EXERCISE DIRECTIONS ::
Copy out the lines from the one containing "Open the question mark help icon" down to the end of the rows, substituting "information" for "question mark" and leaving everything else unchanged.

══════════

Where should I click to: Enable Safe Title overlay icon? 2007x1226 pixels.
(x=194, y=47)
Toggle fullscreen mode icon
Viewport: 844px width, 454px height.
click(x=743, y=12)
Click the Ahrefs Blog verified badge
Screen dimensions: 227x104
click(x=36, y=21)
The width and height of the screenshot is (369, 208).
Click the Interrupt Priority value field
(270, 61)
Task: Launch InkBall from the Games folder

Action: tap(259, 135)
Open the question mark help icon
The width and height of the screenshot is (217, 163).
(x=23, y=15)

══════════

COMPLETE OUTPUT ::
Open the information help icon
The width and height of the screenshot is (217, 163).
(x=23, y=15)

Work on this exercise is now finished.